It’s not very hard to see BBH is assuming that accurate knowledge about SUV performance will lead to attitude and hence behavioral change in categorically one of the most tough to influence demographics, the young male. 

The Psychology of Addictive Behaviors reports in December of 2003 reports that efforts to reduce problem gambling behaviors in Midwest populations by public service ad campaign had negligible effect. Hundreds of randomly sampled people were polled before and after the ads ran. 

“[T]he advertising campaign did not appear to have any significant impact overall. ... Of the post-campaign sample, 8.2 percent reported seeing the ad; among this subgroup, most said the ad increased their knowledge of problem gambling, yet only 1 person took action based on the ad, and liking of the ad was in moderate range. 

"Moreover, the number of people who claimed to have seen or heard the ad slogan 'Play smart. Don’t bet more than you can lose' actually declined in the post-campaign sample: 182 of 800 at the beginning versus 170 at the end.

“In general, the literature on public health advertising campaigns in various addictions (smoking, alcohol, gambling) indicates … results have been mixed. Results have been found to vary on the basis of factors like the amount of expenditure, salience of positive imagery, level of sensation-seeking in the target population, degree of awareness of the advertising, and ethnic and racial differences,” the journal states. 

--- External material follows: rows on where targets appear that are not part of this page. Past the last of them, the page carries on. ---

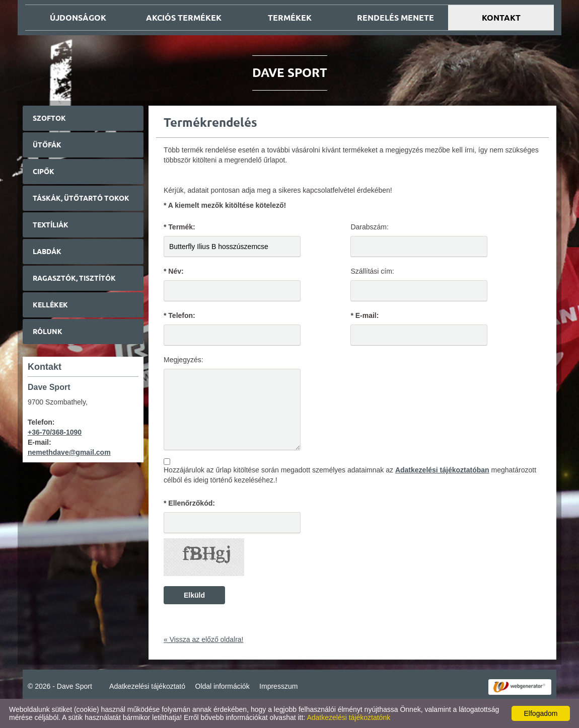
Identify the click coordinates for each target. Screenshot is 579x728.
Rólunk (47, 332)
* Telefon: (179, 315)
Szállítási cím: (372, 271)
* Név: (174, 271)
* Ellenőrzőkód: (189, 503)
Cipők (43, 172)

“Sometimes PSAs can and do have an impact,” Gibron notes. “In the late 1960s the tobacco industry lost an important appeal of the FCC mandate known as the 'fairness doctrine' (a policy which stated that all controversial issues be given fair and balanced treatment). As a result, anti-smoking advocates bombarded the airwaves.” 

With the help of a host of other cultural factors like taxes and bans, smoking dropped. “Eventually companies like RJ Reynolds and Philip Morris discovered that for every three cigarette advertisements they aired, there was one negative PSA offered. The actual smoking rate declined for the first time in decades,” Gibron notes. 

PSAs are no magic bullet, but they do factor into net effects. As part of a regimen of interventions PSAs play their part. But in the case of SUVs, the PSA leads a rather paltry chrage. The broader media environment is swamped with SUV ads and few PSAs. Ford and other domestic automakers spent more than $300 advertising SUVs annually for every $1 spent in this 11-month, $27-million campaign. 

If persuasion isn't likely to work, technical solutions to altering driver behavior offer a possible alternative, although they are still a long way from being realized on a day-to-day level. Already, black boxes that can monitor teen driving patterns and alert parents to risky maneuvers by cell phone are available. Electronic traction control is becoming more standard on vehicles, and the recent drop in SUV sales suggest that there may be a critical mass developing about the possible dangers of in-expert SUV handling. Given all those developments, rollover fatality rates will eventually fall, but how much can be attributed to $27 million in computer graphics imagery and a multimedia blitz will be a future researcher’s guess.